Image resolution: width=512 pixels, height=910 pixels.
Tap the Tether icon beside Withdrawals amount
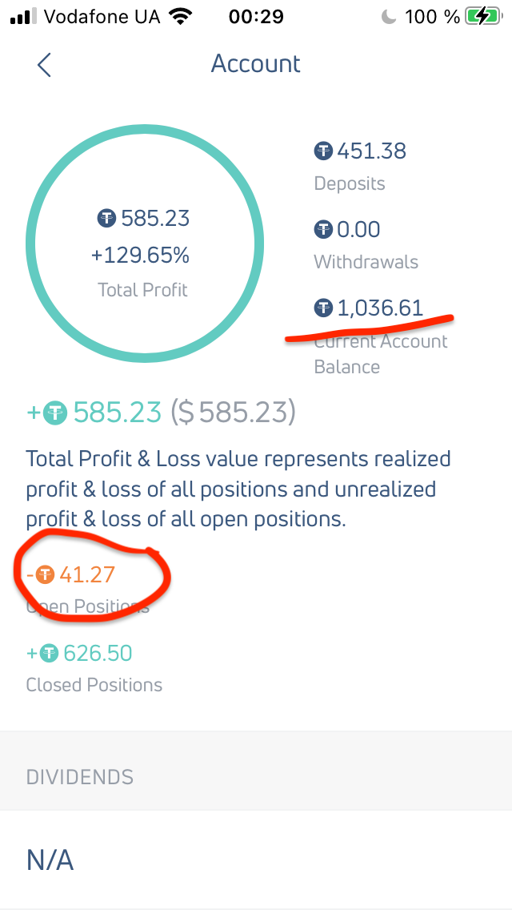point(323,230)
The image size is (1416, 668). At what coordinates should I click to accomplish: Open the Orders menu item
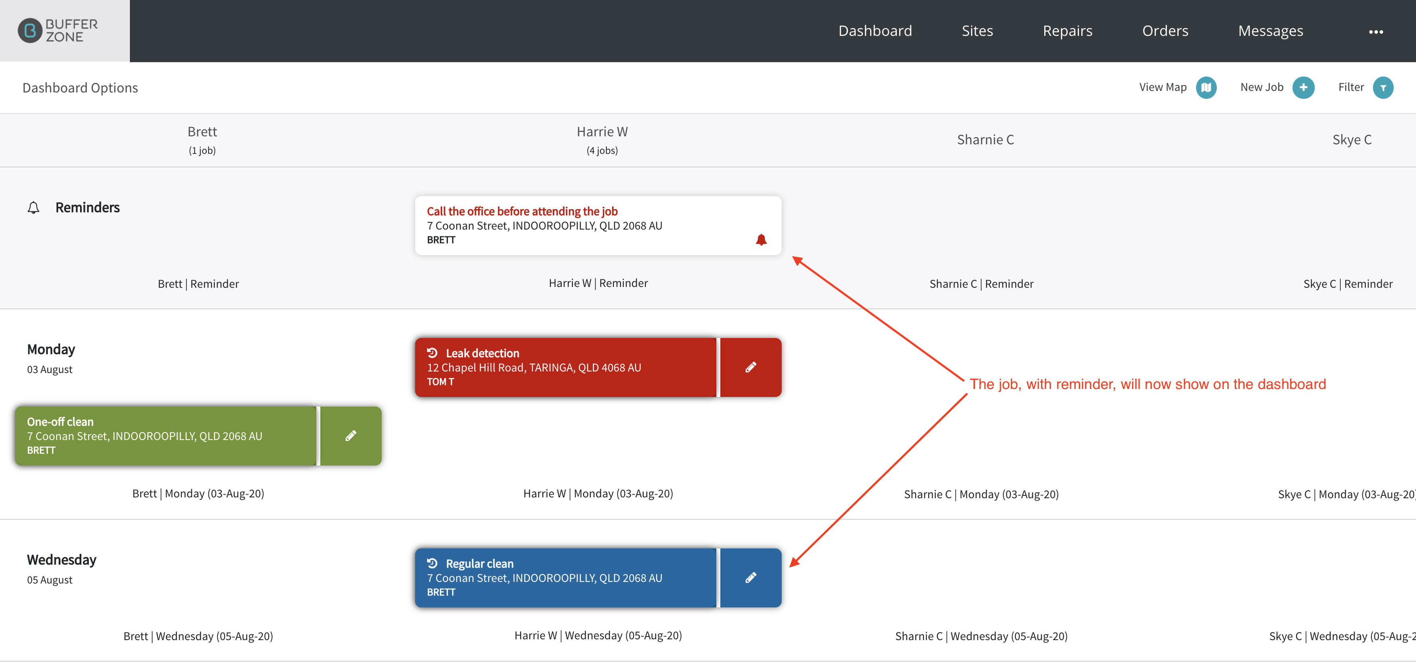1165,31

━━━━━━━━

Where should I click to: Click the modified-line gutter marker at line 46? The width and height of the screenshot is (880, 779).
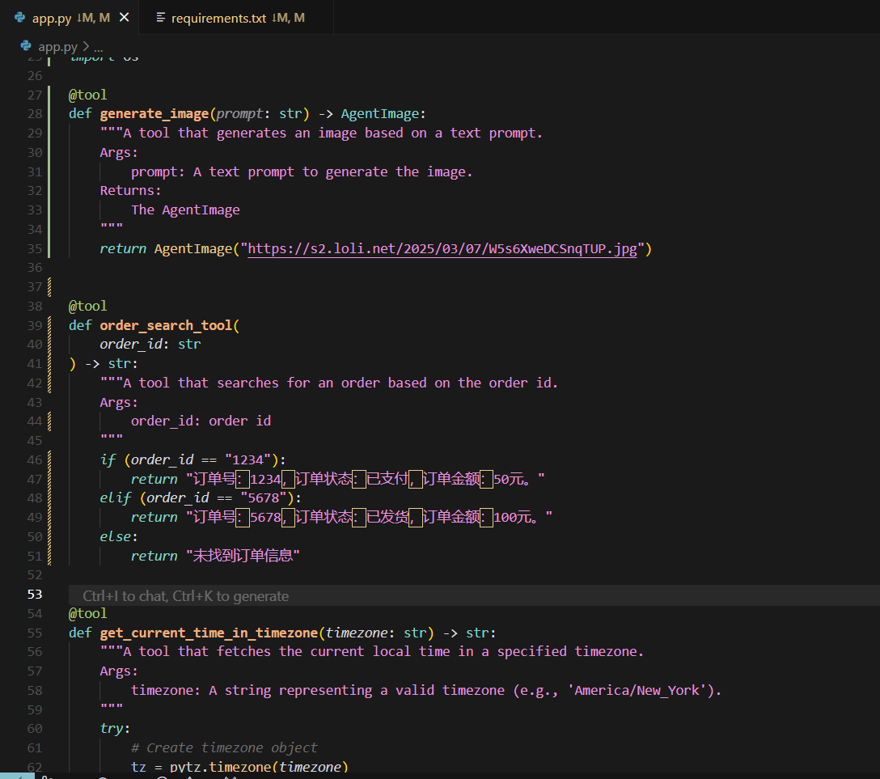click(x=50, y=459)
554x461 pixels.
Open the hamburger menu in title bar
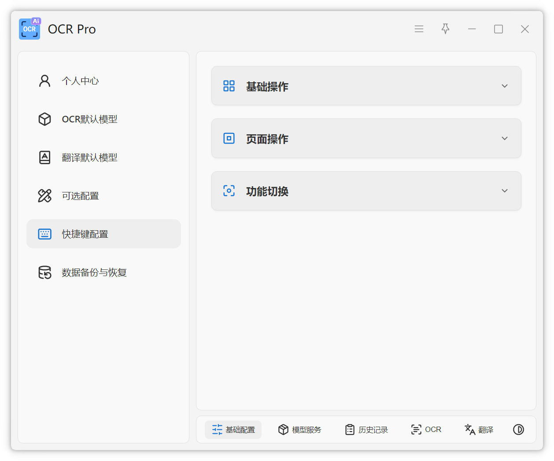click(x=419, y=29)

━━━━━━━━

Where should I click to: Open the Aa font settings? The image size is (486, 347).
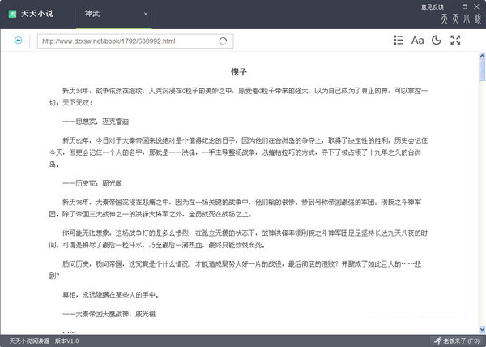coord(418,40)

━━━━━━━━

BRIEF: The lines to show are those in the data above that include "pixels".

OUTPUT FOR THIS EXERCISE:
Image resolution: width=512 pixels, height=910 pixels.
554x461 pixels.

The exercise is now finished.